We propose \(q(i) = \frac{c s_2}{c s_1 + i s_2}\). We prove that this choice of \(q\) gives \(p_1(i) = p_2(i, i)\) for all \(i\) by induction. While the sampling process starts with \(i = 1\), our proof starts with \(i = 0\) for simplicity.
Base case: \(p_1(0) = p_2(0, 0)\). This follows immediately from the definition of \(q\).

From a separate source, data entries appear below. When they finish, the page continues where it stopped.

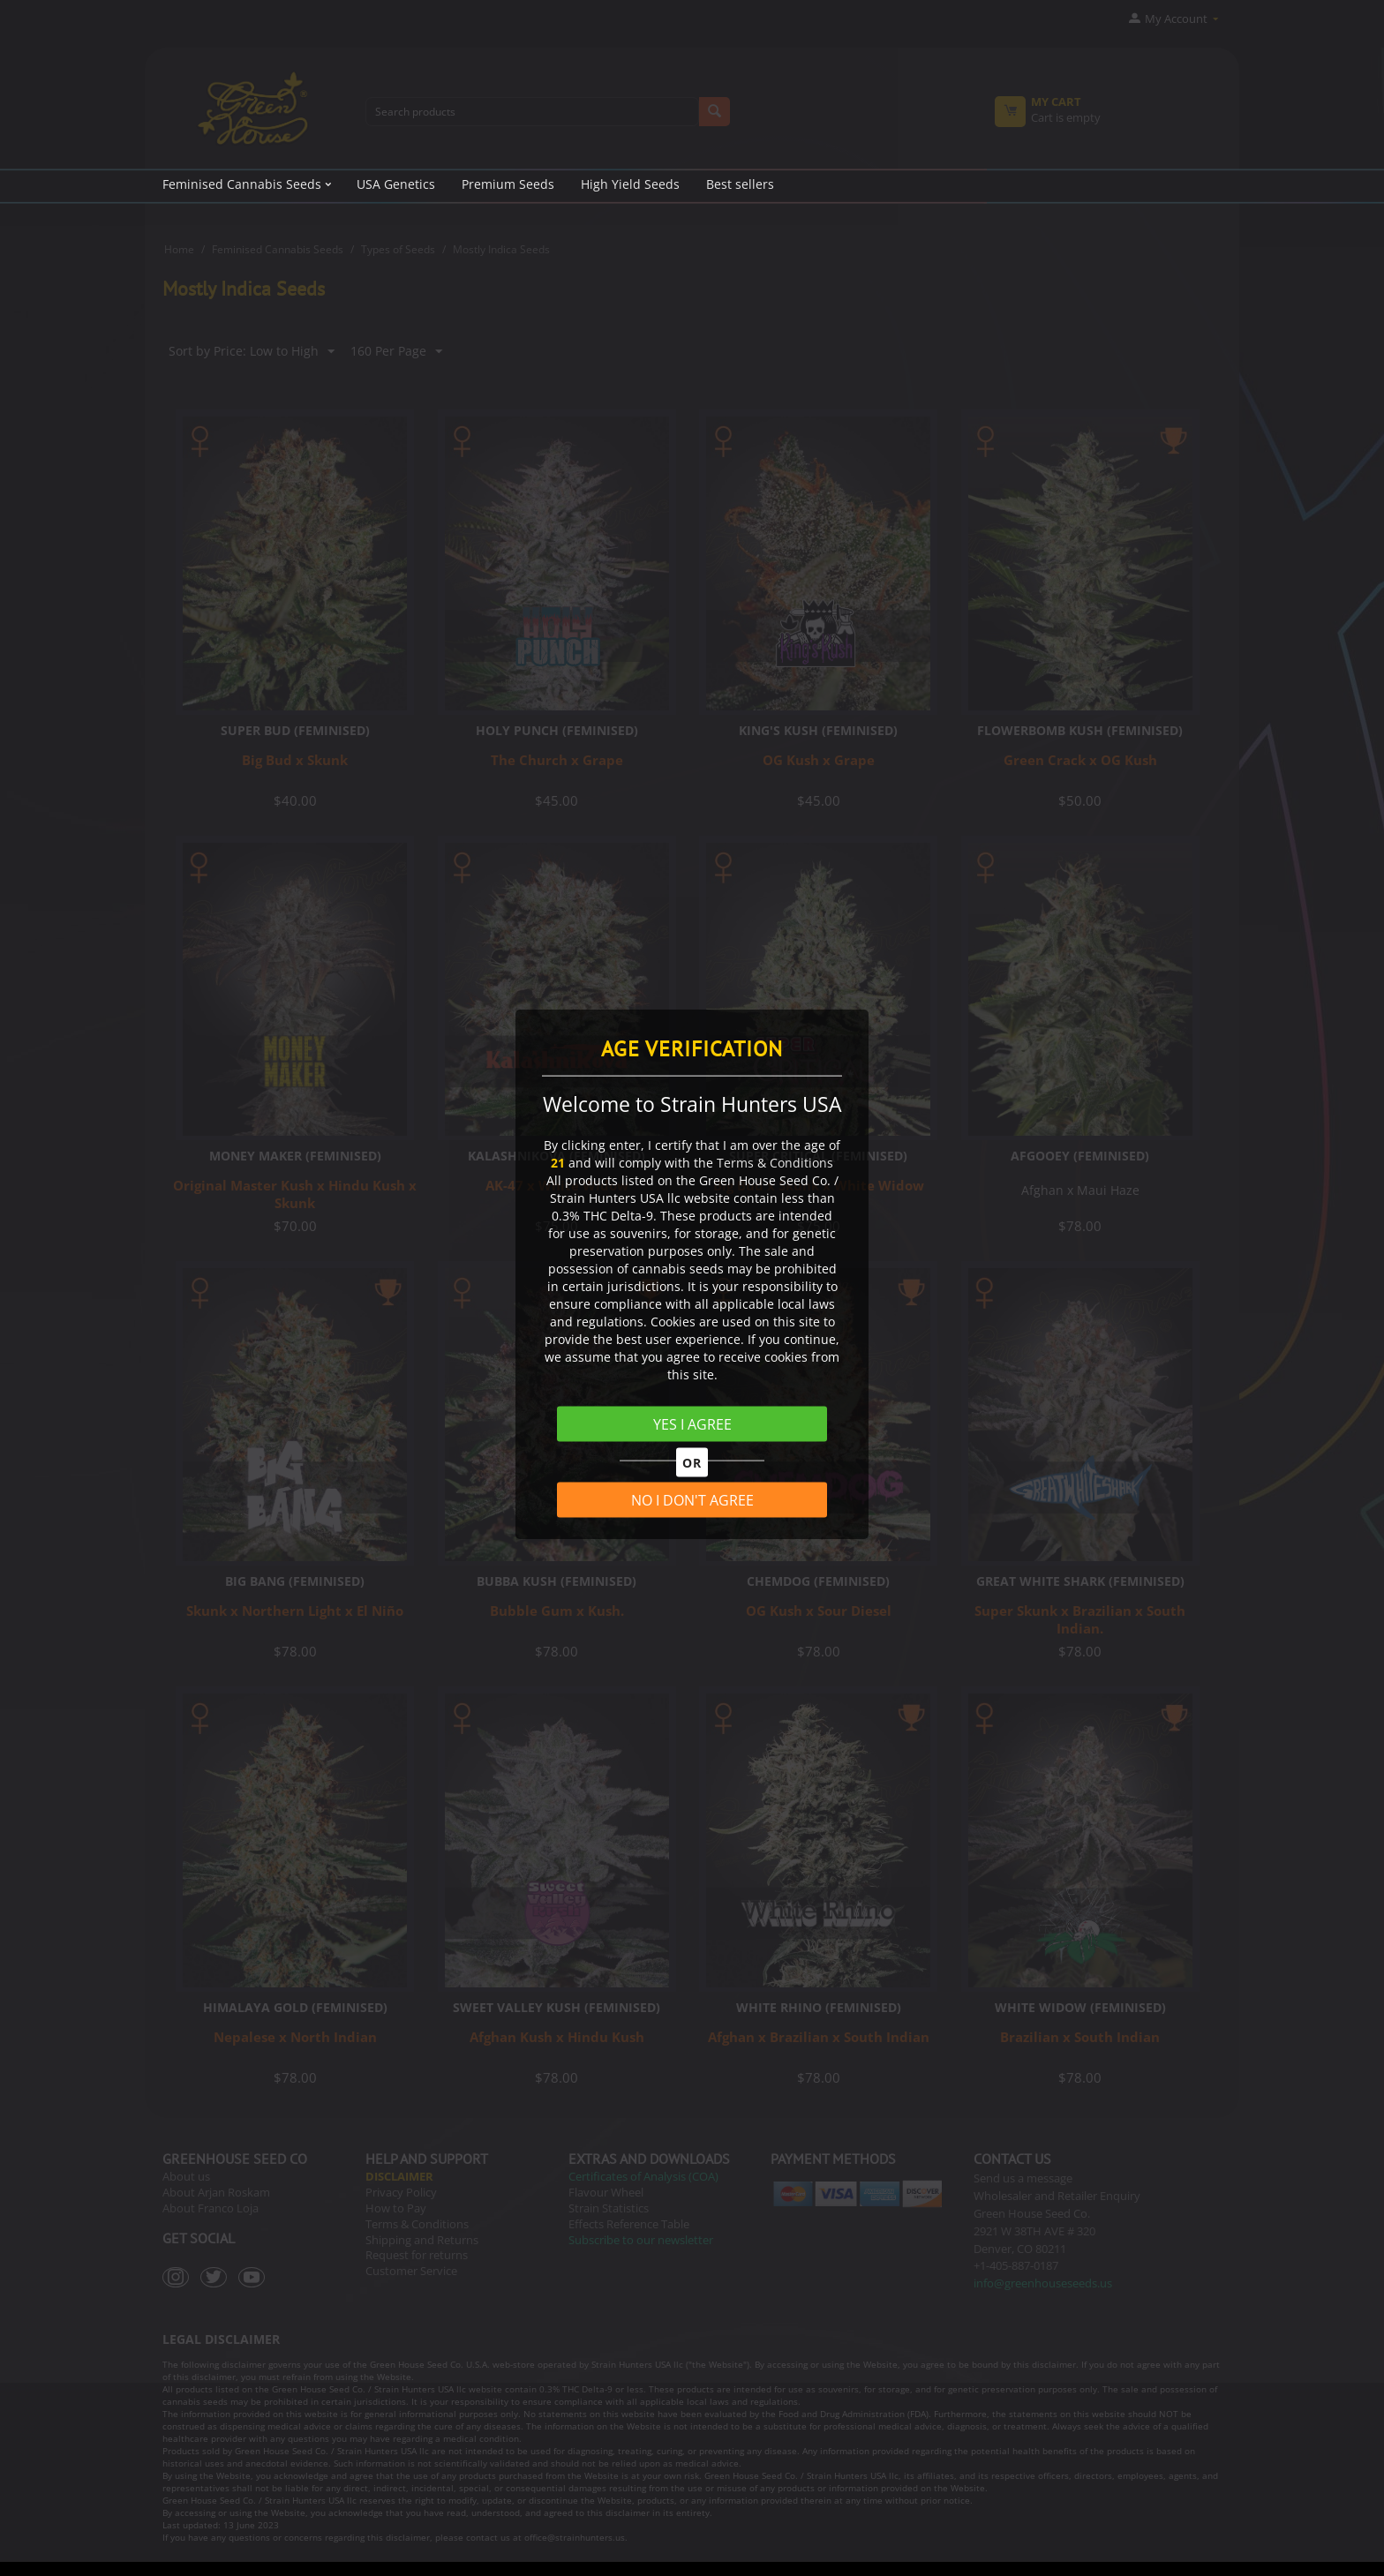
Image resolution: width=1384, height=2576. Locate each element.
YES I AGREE (692, 1423)
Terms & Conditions (775, 1161)
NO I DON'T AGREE (692, 1500)
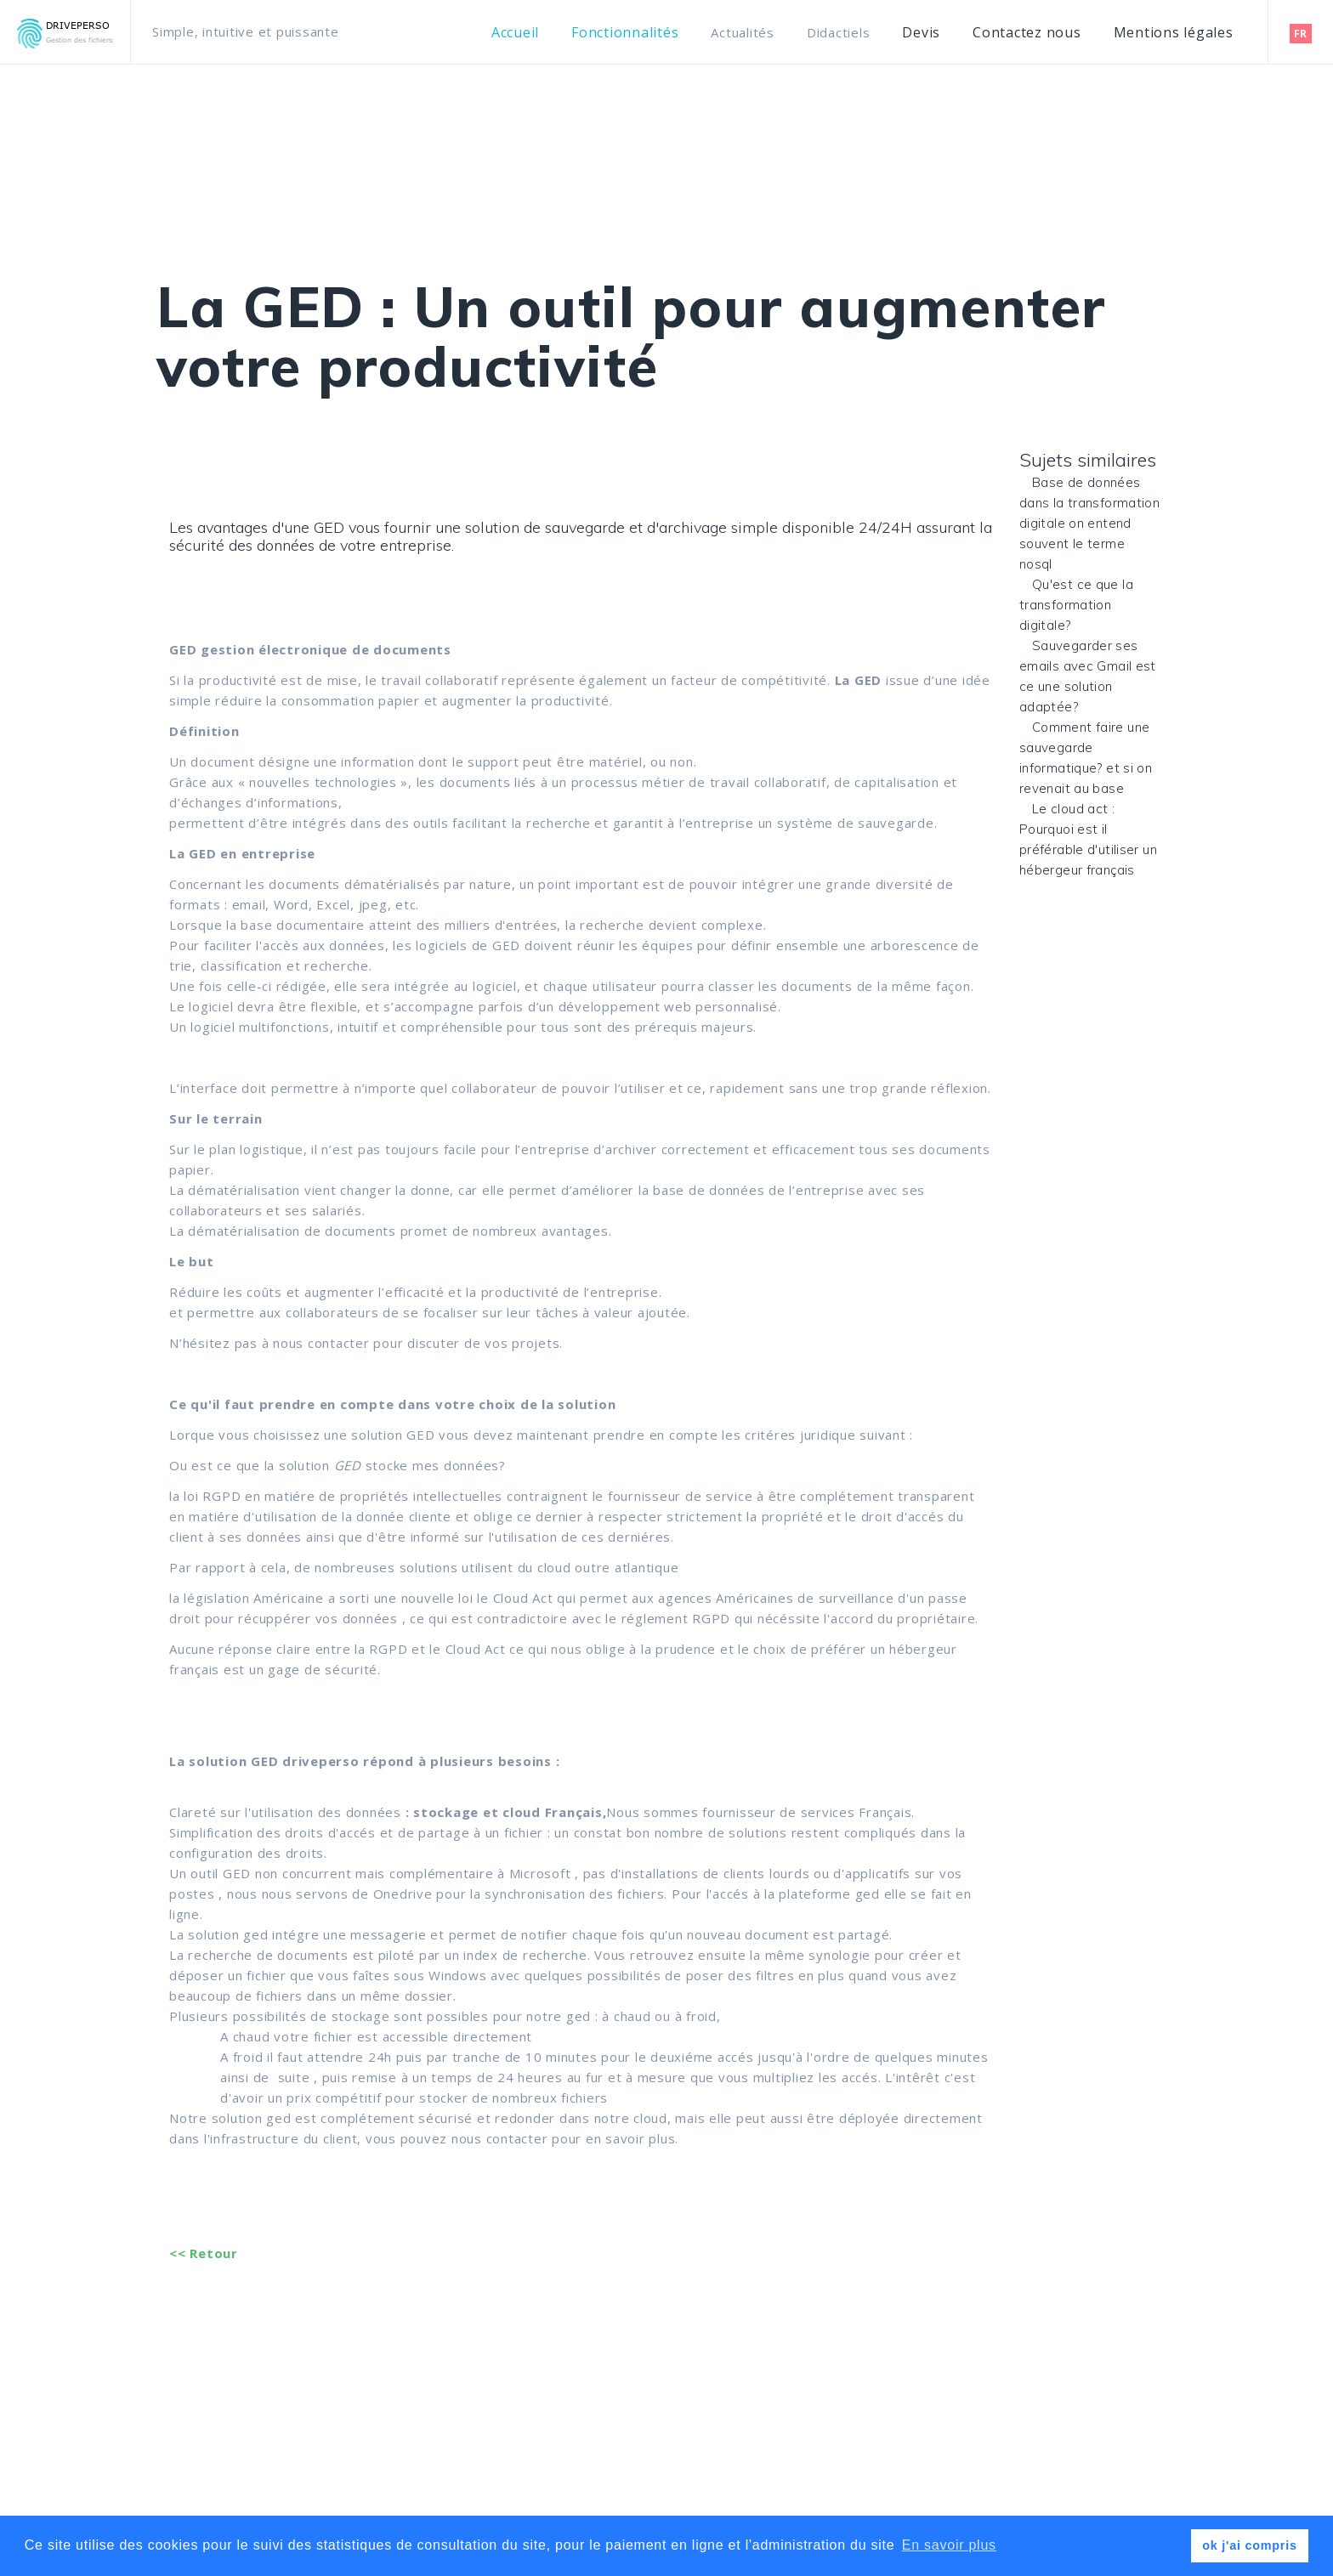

Induction case: \(p_1(i-1) = p_2(i-1, i-1) \Rightarrow p_1(i) = p_2(i, i)\). This is equivalent to \(p_1(i-1) = p_2(i-1, i-1) \Rightarrow p_1(i-1) = \frac{p_2(i, i)}{1-\frac{q(i)}{c}}\), which holds iff \(q(i-1) = \frac{q(i)}{1-\frac{q(i)}{c}}\). This is determined by an easy computation: $$\begin{align} \frac{q(i)}{1 - \frac{q(i)}{c}} &= \frac{1}{\frac{1}{q(i)} - \frac{1}{c}} \\ &= \frac{1}{\frac{c s_1 + i s_2}{c s_2} - \frac{s_2}{c s_2}} \\ &= \frac{1}{\frac{c s_1 + (i-1) s_2}{c s_2}} \\ &= q(i-1). \end{align}$$
We have established that every item that either sampler 1 or sampler 2 saw ends up in sampler 1 with the same probability at the end of the merging process so the sample is uniform.
When the dust settles we're left with the following algorithm. It makes one pass over the items in one sampler, drawing one random integer for each, and uses no additional memory. Once again, arrays are 1-indexed.
class sampler: array sample int seen merge(sampler sampler1, sampler sampler2): if sampler1.seen < sampler2.seen: merge(sampler2, sampler1) else if sampler2.seen < c: reservoir sample sampler2.sample into sampler1 else: for i = 1 to c: roll <- draw random number from 1 to c * sampler1.seen + i * sampler2.seen // inclusive if roll <= c * sampler2.seen: sampler1.sample[roll mod c] = sampler2.sample[i] // mod is in range [1, c] sampler1.seen <- sampler1.seen + sampler2.seen
We have learned an algorithm for uniform sampling in a distributed setting. This algorithm is simple and efficient and works with Apache Spark. It may be seen as an extension of the popular reservoir sampling algorithm. It can be applied out of the box to data sets both small and large.